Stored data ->

+ + + +

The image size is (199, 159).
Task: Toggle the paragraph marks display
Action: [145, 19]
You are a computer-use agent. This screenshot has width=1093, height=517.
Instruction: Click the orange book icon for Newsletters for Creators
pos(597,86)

+ + + +

PROBLEM REQUIREMENTS -> Give back, unchanged, every line from the one with "You are a computer-use" to the end of the entries above.

OUTPUT BELOW ->
You are a computer-use agent. This screenshot has width=1093, height=517.
Instruction: Click the orange book icon for Newsletters for Creators
pos(597,86)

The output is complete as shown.